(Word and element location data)
☆ ☆ ☆
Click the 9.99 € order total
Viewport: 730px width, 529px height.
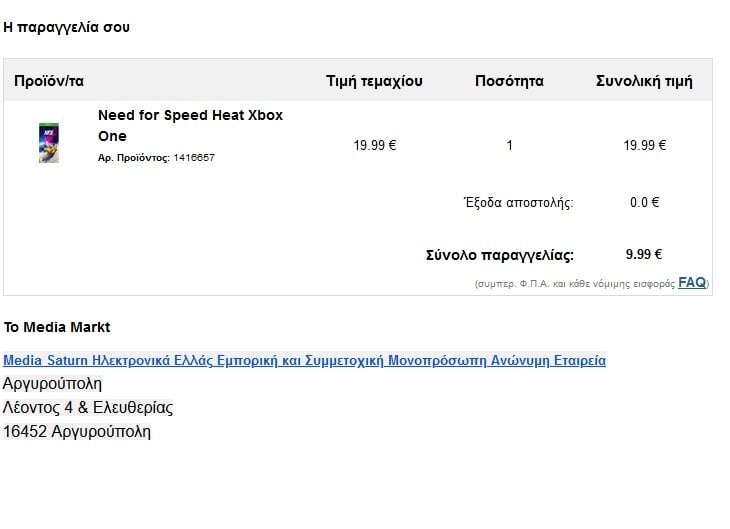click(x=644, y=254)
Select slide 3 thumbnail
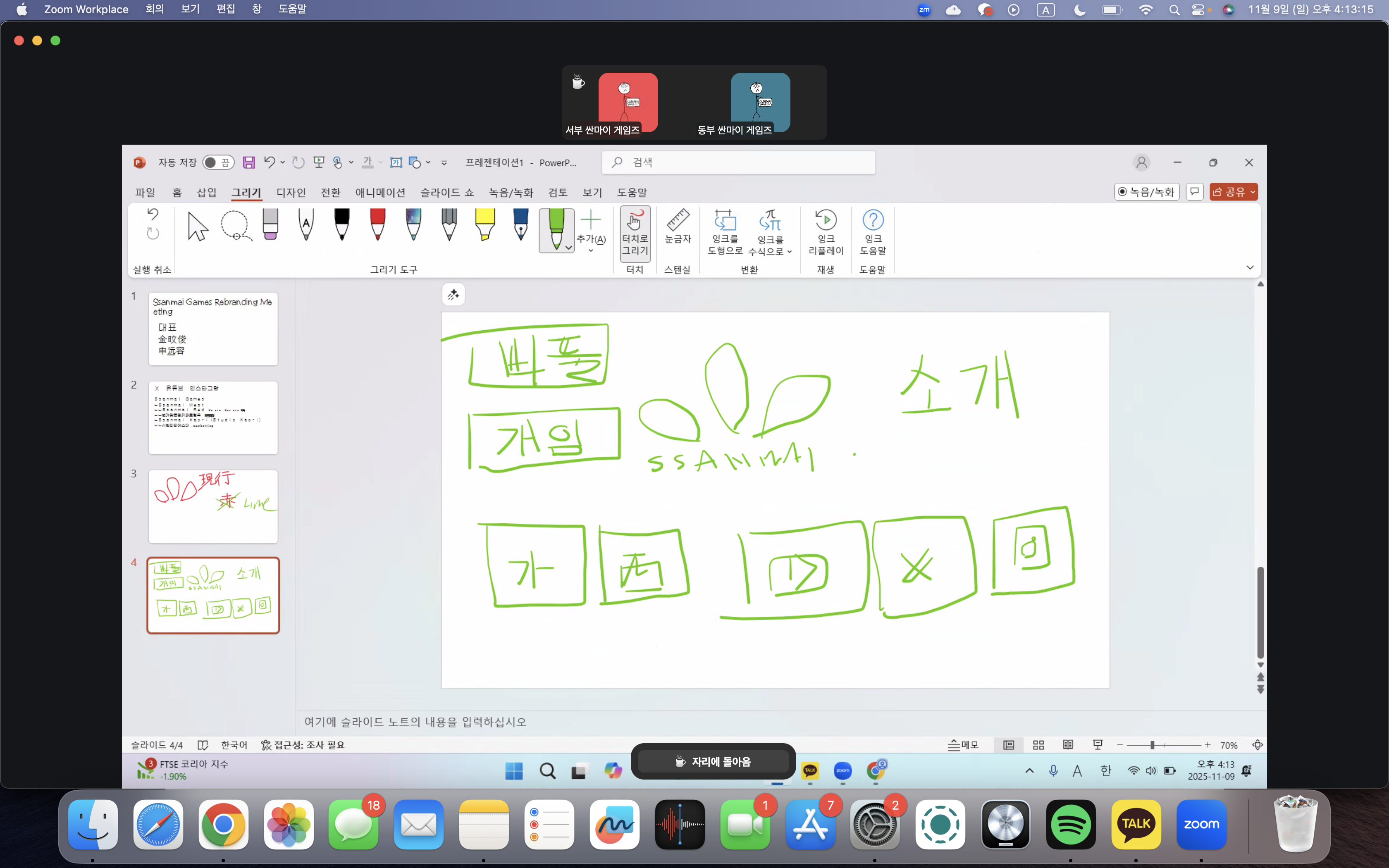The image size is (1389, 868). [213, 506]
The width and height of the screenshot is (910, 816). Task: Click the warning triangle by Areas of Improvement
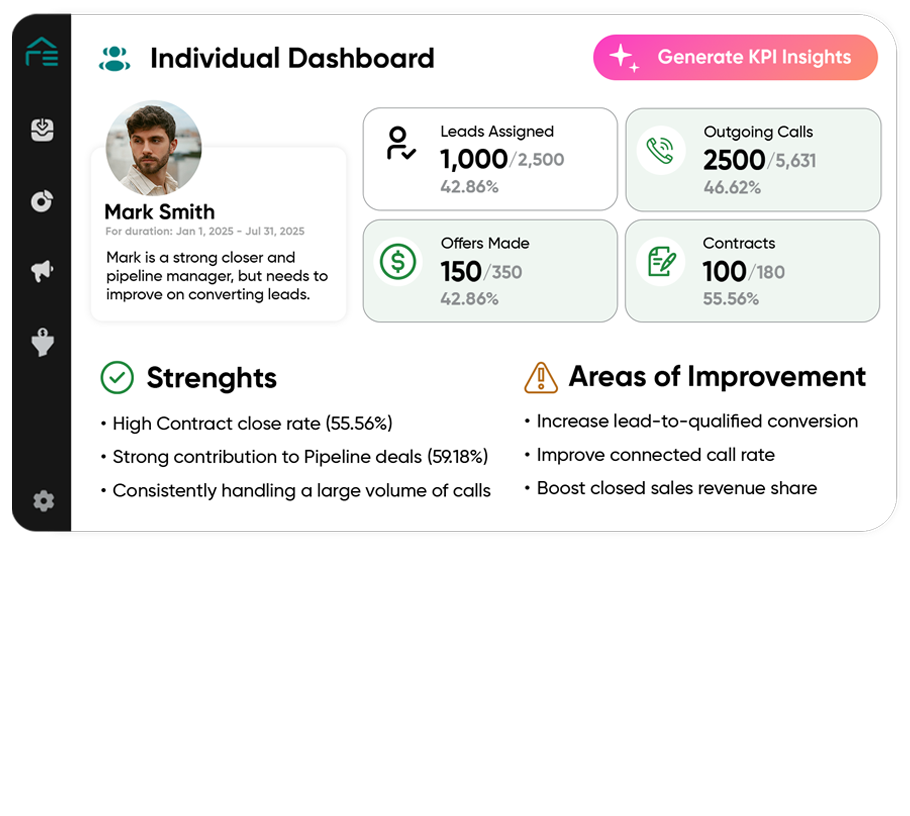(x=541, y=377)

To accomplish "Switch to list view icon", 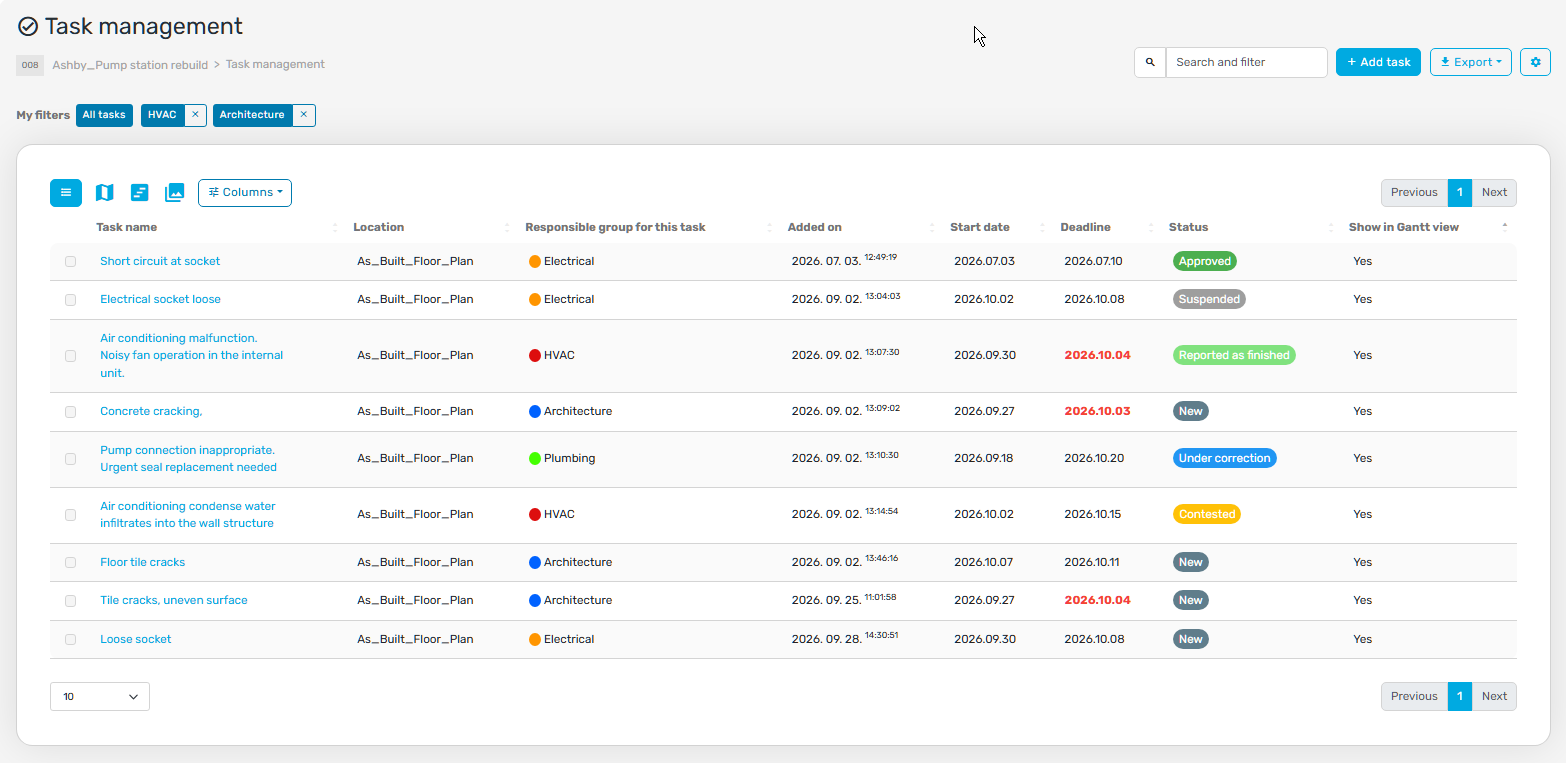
☆ ☆ ☆
_Task directions_. Rewrite all of the entries above with "warning triangle" swapped for "alert icon" and everything else left as it is. Leave the pictures out of your answer.

_Task output_.
Click the 9.99 € order total
Viewport: 730px width, 529px height.
click(x=644, y=254)
Select slide 3 thumbnail
The image size is (1389, 868). [213, 506]
The width and height of the screenshot is (910, 816). Task: Click the alert icon by Areas of Improvement
(x=541, y=377)

To accomplish "Switch to list view icon", 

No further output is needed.